#### BRANO DI PARTENZA

(1033) Appiglio

Nel mio lavoro si è alla continua ricerca di un appiglio per far avanzare i propri pensieri e da lì arrivare a qualcosa di utile, di efficace, di concreto.

Noi “creativi” dobbiamo essere più creattivi che meditativi. Quindi l’appiglio che trovi non è un arrivo, è soltanto una spinta per andare più su. Su dove? Fin sulle nuvole e oltre, naturalmente. Ma attenzione: il risultato deve essere concreto.

Se sai dove guardare di appigli ne trovi a milioni, non tutti però sono utili e non tutti sono efficaci. Devi trattenere soltanto quelli che da qui ti fanno andare lì. E questo rigore può essere doloroso. Quel “era tanto bello” o “era tanto interessante” te li devi mettere in tasca per andare oltre. L’esperienza te lo insegna, il buonsenso te lo impone, il tempo che non è mai abbastanza te lo ricorda costantemente.

########

OBIETTIVO A — Nel brano sull'appiglio, come deve essere il risultato?
OBIETTIVO B — Riporta parola per parola tutte le righe dei record qui sotto, ma lascia fuori le immagini.

#### RECORD FORNITI

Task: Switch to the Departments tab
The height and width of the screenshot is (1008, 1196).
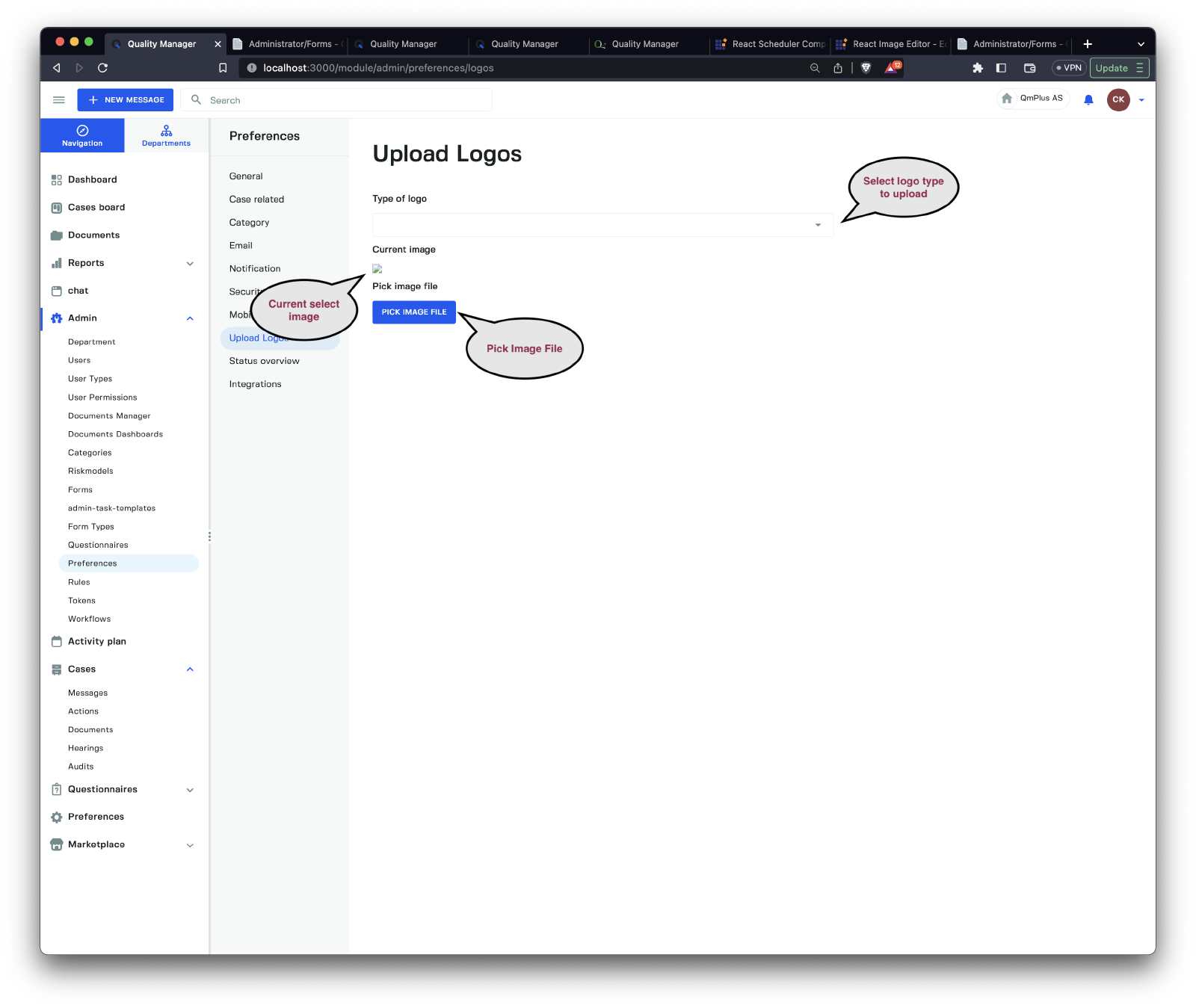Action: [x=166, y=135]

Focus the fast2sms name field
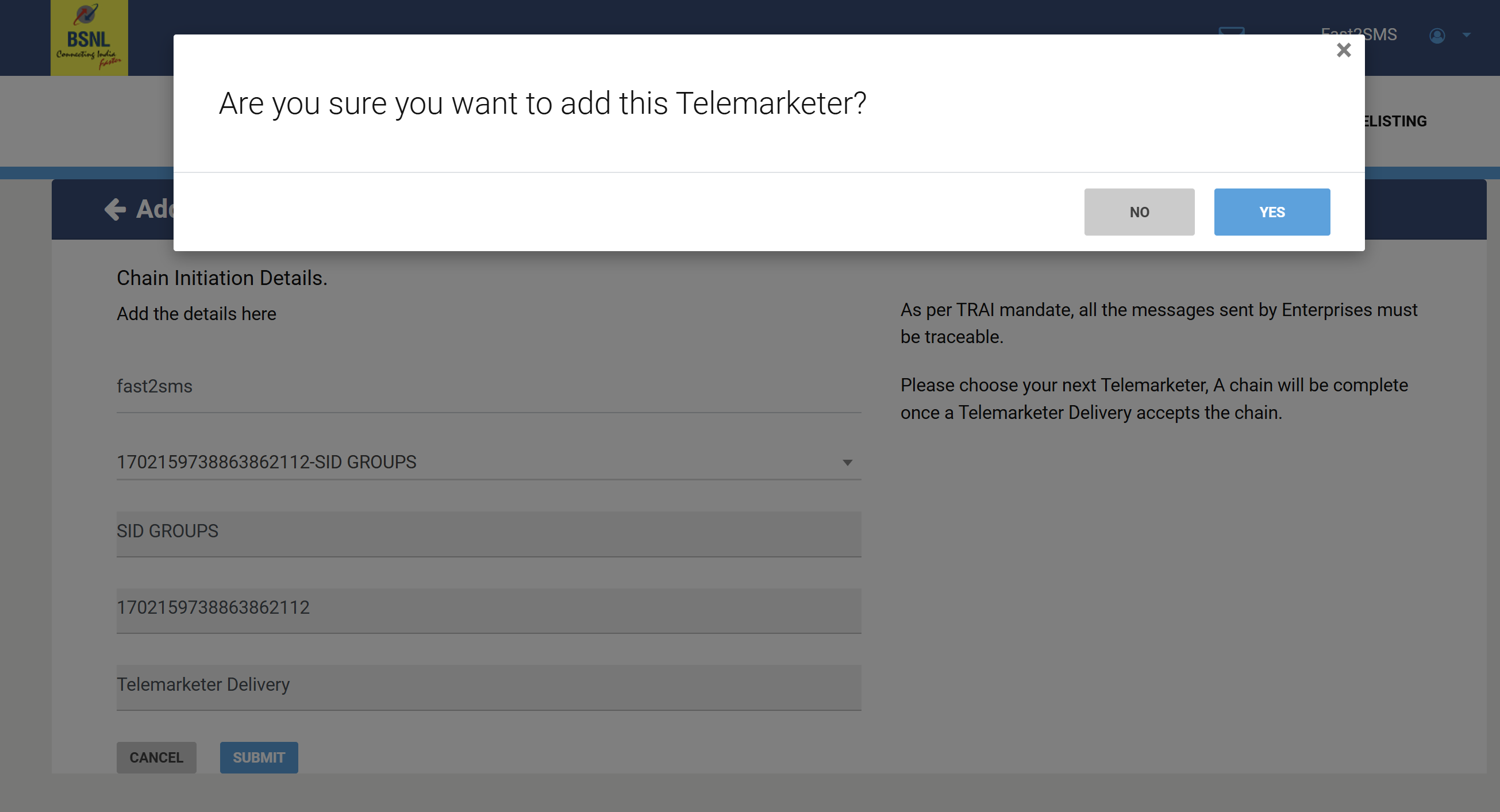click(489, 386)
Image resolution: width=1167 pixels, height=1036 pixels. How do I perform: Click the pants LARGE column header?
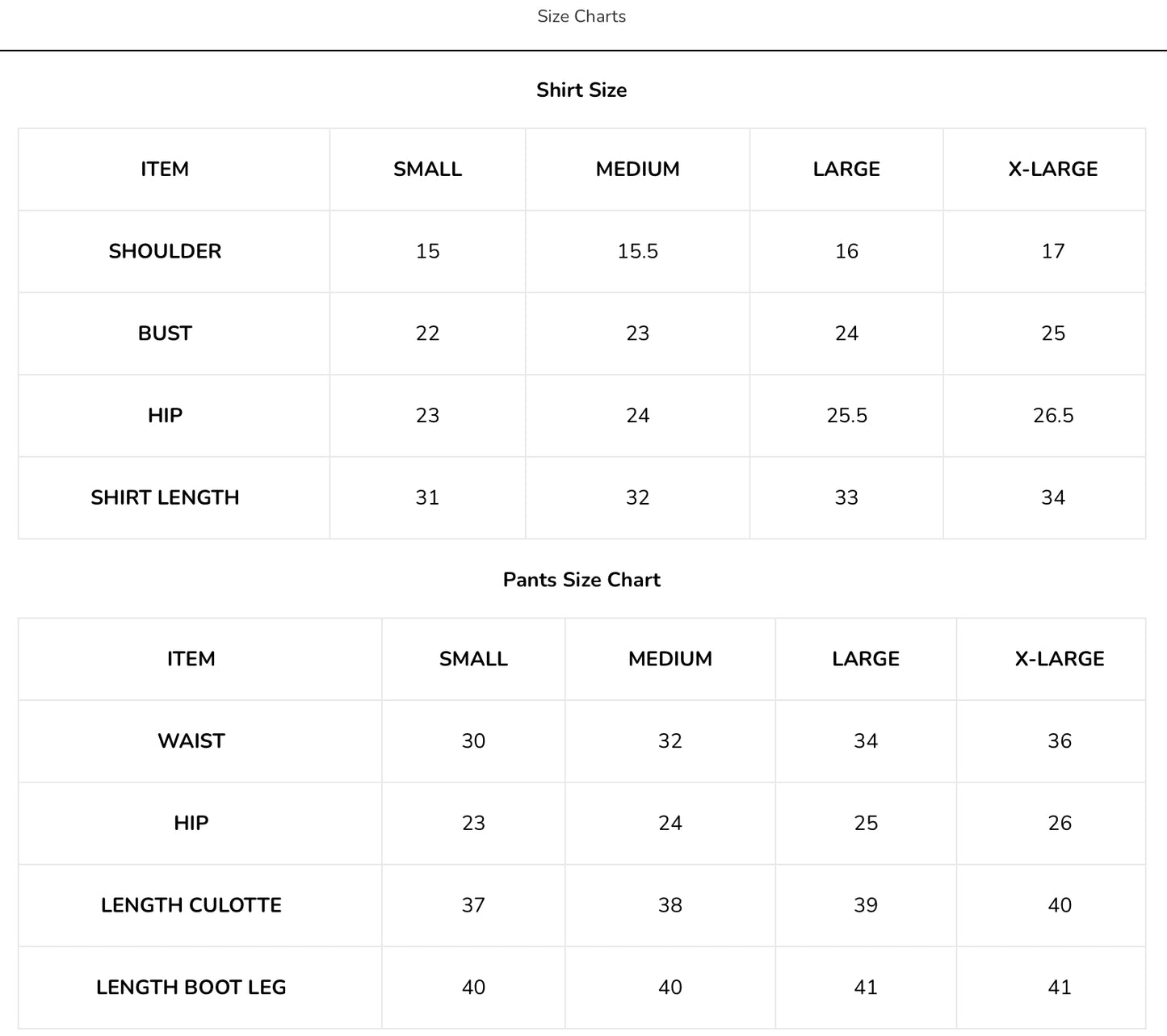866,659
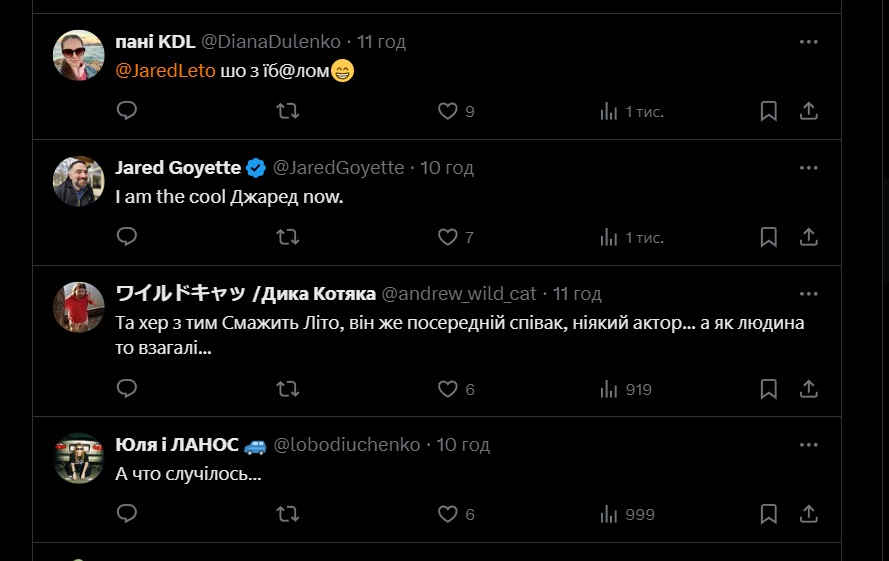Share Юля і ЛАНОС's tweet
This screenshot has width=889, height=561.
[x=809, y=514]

########

RISPOSTA CORRETTA A — Deve essere concreto.

RISPOSTA CORRETTA B —
Task: Switch to the Departments tab
The height and width of the screenshot is (1008, 1196).
Action: [x=166, y=135]

Focus the fast2sms name field
click(489, 386)
Image resolution: width=1167 pixels, height=1036 pixels. How do I perform: Click the pants LARGE column header?
866,659
Share Юля і ЛАНОС's tweet
This screenshot has width=889, height=561.
[x=809, y=514]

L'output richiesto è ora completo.